CHSB-FM
- Bedford, Nova Scotia; Canada;
- Broadcast area: Halifax Regional Municipality, Nova Scotia
- Frequency: 99.3 MHz
- Branding: Hilltop FM

Programming
- Format: Christian radio

Ownership
- Owner: Bedford Baptist Church

History
- First air date: July 26, 2006
- Call sign meaning: Canada Halifax Sackville Bedford

Technical information
- Class: LP
- ERP: 50 watts

Links
- Website: bedfordbaptist.ca

= CHSB-FM =

Christian radio station in Bedford, Nova Scotia

CHSB-FM is a Canadian radio station that broadcasts a Christian Radio format on the frequency 99.3 FM in Bedford, Nova Scotia and serving the northern suburbs of Halifax. The station is branded as Hilltop FM.

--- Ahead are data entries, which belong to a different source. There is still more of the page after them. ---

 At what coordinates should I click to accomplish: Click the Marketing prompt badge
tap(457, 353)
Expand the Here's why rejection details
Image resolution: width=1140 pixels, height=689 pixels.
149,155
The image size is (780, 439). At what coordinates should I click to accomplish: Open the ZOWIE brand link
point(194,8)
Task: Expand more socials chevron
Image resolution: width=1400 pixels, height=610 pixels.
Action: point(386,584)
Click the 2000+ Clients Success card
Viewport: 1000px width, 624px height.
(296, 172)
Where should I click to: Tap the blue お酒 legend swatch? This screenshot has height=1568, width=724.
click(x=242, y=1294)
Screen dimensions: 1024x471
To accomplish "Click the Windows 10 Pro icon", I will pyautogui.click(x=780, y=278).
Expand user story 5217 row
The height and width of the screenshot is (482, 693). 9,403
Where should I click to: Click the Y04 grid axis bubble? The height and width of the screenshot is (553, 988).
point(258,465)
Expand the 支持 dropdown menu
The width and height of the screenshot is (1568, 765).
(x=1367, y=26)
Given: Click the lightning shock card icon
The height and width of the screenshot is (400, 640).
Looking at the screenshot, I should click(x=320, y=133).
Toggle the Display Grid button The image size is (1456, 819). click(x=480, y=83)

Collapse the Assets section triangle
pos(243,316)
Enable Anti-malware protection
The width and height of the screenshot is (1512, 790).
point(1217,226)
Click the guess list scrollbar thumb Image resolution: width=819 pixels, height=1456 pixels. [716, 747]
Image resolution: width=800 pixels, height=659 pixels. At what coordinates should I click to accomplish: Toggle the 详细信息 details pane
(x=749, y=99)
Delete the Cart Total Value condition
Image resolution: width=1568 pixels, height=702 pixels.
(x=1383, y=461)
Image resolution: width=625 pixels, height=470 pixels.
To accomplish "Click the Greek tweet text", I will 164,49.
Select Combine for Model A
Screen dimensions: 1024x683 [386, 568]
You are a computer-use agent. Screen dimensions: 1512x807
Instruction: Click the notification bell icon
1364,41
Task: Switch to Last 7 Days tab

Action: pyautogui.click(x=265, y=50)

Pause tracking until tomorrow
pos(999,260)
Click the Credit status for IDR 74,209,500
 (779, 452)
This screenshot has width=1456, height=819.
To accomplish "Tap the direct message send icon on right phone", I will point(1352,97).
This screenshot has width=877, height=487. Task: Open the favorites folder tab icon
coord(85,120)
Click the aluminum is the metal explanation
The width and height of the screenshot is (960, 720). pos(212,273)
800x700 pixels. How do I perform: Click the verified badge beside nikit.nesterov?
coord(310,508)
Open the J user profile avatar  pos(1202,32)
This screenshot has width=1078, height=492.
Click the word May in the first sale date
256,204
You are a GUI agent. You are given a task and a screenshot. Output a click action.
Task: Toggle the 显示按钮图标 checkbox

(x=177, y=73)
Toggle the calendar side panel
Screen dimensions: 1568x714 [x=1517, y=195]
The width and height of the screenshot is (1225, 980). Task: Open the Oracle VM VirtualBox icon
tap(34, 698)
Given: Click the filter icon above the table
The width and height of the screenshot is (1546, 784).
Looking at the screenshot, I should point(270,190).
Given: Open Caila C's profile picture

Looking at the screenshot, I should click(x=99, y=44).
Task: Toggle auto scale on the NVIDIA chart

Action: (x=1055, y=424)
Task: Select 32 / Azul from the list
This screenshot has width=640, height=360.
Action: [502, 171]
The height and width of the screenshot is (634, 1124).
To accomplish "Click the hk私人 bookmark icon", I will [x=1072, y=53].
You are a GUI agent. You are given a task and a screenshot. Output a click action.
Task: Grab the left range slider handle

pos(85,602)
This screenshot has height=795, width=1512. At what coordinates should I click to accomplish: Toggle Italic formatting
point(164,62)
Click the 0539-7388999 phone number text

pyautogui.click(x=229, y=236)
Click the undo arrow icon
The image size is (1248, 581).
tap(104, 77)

Owned by the Bedford Baptist Church, the station originally received CRTC approval on July 26, 2006, to operate on 89.1 FM; however, a technical change to broadcast at its current frequency 99.3 FM received approval on September 26, 2008, due to potential interference from a nearby radio station in Kentville, CIJK-FM 89.3, which received CRTC approval to broadcast in 2007.